There's no one right way of 'feeling' the loss of someone. There's only our way, our own way, that no-one else ever really knows.

And that is hard. That's what makes people want to empathise, and claim to have some understanding of what we're going through. That's why people sometimes cannot help but claim to know how we feel. Because, otherwise, as we all know, people can feel very alone in their grief.

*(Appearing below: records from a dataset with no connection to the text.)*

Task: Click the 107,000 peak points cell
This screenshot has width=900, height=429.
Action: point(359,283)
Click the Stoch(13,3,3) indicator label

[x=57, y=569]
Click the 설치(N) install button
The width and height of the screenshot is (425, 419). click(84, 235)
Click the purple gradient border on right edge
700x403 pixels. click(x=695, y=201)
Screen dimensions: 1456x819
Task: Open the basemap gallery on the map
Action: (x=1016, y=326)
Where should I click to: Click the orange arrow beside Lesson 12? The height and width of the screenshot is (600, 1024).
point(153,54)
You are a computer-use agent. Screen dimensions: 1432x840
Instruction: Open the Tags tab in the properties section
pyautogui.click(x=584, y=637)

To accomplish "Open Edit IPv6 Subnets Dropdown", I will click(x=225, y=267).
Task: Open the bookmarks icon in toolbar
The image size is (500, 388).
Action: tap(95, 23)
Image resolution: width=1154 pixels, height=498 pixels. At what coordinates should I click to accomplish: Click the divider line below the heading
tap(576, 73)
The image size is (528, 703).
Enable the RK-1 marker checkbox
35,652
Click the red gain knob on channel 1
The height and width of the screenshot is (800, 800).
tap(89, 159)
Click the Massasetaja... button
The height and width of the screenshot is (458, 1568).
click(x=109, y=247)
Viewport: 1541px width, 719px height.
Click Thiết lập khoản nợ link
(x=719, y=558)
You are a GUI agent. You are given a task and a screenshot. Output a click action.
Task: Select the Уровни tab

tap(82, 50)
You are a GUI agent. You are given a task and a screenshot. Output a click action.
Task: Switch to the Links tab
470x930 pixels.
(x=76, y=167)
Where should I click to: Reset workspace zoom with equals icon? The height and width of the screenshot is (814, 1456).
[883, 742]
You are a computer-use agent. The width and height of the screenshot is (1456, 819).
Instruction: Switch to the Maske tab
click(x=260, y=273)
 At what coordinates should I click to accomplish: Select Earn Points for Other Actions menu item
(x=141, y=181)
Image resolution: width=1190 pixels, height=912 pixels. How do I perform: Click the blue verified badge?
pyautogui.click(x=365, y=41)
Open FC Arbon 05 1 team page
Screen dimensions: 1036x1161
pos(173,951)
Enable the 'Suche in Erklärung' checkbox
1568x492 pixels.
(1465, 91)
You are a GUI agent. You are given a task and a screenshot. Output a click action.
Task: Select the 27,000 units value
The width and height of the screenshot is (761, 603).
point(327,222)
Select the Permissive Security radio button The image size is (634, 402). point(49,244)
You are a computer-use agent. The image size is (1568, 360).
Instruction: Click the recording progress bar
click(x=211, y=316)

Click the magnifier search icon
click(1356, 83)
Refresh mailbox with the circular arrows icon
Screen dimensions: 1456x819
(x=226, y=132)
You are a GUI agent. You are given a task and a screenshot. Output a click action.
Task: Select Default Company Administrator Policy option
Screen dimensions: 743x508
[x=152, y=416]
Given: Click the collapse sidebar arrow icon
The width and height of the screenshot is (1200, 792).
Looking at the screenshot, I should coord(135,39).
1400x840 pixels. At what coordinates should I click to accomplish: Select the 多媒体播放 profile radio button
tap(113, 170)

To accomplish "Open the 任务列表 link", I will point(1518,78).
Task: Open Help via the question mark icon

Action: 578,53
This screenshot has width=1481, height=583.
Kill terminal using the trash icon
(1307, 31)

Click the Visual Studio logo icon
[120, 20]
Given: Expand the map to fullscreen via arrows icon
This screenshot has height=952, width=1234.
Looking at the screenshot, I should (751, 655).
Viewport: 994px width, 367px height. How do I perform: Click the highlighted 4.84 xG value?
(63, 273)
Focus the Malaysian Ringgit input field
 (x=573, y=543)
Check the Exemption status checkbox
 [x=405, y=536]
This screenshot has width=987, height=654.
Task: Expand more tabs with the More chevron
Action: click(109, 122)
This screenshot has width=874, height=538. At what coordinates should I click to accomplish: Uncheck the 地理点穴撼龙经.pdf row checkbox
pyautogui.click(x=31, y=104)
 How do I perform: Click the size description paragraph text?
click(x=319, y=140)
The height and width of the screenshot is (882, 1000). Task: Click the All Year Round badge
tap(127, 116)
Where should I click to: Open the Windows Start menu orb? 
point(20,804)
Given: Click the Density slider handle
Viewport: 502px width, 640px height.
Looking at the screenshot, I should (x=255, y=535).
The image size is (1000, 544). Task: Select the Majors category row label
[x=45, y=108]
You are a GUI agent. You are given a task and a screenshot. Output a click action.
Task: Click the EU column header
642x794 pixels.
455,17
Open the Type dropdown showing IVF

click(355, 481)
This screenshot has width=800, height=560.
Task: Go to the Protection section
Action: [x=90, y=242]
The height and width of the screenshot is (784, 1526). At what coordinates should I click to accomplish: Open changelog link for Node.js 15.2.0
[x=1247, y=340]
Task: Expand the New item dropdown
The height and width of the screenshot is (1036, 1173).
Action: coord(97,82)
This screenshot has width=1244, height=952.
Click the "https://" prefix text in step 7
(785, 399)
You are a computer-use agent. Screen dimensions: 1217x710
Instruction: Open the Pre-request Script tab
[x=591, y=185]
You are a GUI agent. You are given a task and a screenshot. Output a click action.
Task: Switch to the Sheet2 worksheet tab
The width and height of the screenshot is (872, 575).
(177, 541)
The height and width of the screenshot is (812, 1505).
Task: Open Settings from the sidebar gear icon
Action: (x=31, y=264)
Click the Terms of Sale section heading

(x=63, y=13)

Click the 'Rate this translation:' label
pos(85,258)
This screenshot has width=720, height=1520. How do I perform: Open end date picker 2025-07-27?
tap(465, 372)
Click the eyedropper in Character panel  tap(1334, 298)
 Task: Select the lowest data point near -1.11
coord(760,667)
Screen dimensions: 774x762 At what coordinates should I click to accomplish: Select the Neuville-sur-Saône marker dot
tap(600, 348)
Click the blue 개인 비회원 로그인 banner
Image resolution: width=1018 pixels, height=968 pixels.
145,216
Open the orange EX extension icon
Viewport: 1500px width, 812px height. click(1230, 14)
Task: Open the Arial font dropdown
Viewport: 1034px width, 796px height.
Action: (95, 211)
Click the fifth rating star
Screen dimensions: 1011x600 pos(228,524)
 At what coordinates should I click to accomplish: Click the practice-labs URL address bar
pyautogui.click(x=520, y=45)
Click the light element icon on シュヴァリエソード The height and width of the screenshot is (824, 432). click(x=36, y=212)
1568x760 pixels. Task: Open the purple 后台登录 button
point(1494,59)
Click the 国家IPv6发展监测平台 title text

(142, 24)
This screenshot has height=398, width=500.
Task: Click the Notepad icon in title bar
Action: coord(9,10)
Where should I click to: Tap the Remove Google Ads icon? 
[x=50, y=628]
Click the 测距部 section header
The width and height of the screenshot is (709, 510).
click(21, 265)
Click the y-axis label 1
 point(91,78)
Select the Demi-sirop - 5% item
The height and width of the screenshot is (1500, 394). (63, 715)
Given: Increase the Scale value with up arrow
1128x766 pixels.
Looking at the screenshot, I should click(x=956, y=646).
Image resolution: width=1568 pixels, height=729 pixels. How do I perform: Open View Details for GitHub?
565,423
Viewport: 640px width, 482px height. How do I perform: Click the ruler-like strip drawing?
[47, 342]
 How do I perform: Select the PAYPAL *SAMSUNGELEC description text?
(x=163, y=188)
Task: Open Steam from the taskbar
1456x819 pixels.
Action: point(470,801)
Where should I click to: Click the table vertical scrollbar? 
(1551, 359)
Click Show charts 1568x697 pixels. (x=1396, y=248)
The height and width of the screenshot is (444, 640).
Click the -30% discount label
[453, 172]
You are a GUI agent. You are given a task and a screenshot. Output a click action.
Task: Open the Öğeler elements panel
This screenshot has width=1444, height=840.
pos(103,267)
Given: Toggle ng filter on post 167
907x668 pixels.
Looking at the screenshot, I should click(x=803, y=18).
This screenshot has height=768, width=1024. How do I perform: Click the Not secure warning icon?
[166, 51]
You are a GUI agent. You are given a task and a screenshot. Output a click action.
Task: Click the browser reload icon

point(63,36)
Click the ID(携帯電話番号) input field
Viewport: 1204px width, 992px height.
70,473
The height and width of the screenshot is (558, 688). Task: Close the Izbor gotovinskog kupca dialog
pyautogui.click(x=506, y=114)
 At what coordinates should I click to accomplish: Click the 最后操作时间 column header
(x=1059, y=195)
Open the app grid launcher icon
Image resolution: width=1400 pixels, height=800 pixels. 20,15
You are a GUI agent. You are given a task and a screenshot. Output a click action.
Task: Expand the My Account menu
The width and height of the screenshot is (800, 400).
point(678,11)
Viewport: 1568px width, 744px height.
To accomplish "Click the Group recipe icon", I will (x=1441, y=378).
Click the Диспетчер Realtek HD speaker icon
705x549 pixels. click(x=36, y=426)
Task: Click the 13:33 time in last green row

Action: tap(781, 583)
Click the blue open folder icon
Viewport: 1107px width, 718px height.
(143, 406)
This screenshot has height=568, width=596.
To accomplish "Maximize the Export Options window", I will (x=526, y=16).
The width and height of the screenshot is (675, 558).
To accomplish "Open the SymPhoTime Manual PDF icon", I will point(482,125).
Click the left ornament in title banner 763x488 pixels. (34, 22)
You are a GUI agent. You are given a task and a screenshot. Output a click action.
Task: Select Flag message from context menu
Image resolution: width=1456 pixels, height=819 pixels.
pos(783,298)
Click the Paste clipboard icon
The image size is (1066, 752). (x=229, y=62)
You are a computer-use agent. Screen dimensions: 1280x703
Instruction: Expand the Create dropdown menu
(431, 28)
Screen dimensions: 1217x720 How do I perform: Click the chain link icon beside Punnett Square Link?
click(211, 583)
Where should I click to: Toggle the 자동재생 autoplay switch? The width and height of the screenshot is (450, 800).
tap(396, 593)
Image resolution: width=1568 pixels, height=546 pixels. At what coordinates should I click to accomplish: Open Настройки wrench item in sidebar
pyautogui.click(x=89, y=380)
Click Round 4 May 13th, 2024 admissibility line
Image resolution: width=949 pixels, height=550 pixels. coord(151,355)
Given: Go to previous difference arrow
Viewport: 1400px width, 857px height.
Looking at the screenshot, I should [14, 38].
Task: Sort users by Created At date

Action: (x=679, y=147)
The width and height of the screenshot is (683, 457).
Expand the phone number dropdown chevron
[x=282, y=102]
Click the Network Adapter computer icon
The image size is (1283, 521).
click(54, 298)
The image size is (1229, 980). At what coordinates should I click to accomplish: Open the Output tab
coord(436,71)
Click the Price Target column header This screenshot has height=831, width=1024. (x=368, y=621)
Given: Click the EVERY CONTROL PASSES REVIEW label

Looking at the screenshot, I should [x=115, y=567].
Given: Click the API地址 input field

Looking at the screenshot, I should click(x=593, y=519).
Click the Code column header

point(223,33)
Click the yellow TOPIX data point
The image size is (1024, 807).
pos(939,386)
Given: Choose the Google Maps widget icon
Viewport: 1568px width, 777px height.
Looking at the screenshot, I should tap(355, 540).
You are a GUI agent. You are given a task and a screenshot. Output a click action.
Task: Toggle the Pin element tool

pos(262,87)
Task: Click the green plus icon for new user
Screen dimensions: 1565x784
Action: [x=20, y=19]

But, you're not alone. None of us are. Because, as odd as it may sound, our job, here, as the Church, is not to understand your grief. No; our job is to be with you in it. Our job is to be a people with whom you can just sit, and feel whatever it is you're feeling. That's what tonight is about; this is a space and a time to simply be, where no-one will tell you what you should be doing, or thinking, or feeling. It's one of the very things one of the founding fathers of the Church specifically asked us to do – to mourn with those who mourn. So tonight, even though we do not know how you feel, we mourn with you.



Bur we also have hope to bring you. A double-helping of hope, if you like. And the first hope is this; though we do not know how you feel, we believe that Christ does. And what's more, we believe he deeply, deeply cares. And the fact that God, the creator and sustainer of everything that is, or ever was, or ever will be, really understands our feelings, means those feelings – and all the people involved in those feelings – have a real worth. They matter

Out of everything that is, or ever was, or ever will be, this matters. The love of God for you, and those you love, and have loved, means those feelings matter and you matter and your loved ones matter. And nothing, as we heard in our reading from the letter to the Romans tonight, nothing can separate us from that love.

Now maybe that all sounds a bit too good to be true to you. Maybe it's something you'd like to believe, but can't quite stretch to reach that level of faith. That's ok too. Because, honestly, if nothing can separate us from the love of God, then our own lack of faith makes no difference to how much we matter to the creator of the universe. Our own lack of faith makes no difference to how much we are loved. And to my mind, our own lack of faith makes no difference to how whole-heartedly we are accepted and welcomed when we do die and we finally meet God face-to-face.

And that is the second helping of hope. The Church refers to it as a 'sure and certain hope'. That is the hope of the resurrection; a hope that is sure that death is not final, that it is not the end; a hope that is certain that one day, we will meet our loved ones again, and death – even death itself – cannot separate us from the love of God.

And so, although I cannot claim to know how you feel, I can tell you this: you are not alone. Nothing can separate you, or your loved ones from God. And I can leave you with another, truer phrase than me claiming to know your feelings: and that is that there is always hope.